Would you set down the complete data below, exactly as shown?

== Segment start ==

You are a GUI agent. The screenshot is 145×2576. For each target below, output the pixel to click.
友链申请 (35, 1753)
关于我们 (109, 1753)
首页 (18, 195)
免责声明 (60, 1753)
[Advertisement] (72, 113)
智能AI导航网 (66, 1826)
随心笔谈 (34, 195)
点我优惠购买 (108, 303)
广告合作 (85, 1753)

== Segment end ==

• [TASK RESULT]:
You are a GUI agent. The screenshot is 145×2576. For each target below, output the pixel to click.
友链申请 (35, 1753)
关于我们 (109, 1753)
首页 (18, 195)
免责声明 (60, 1753)
[Advertisement] (72, 113)
智能AI导航网 (66, 1826)
随心笔谈 (34, 195)
点我优惠购买 (108, 303)
广告合作 (85, 1753)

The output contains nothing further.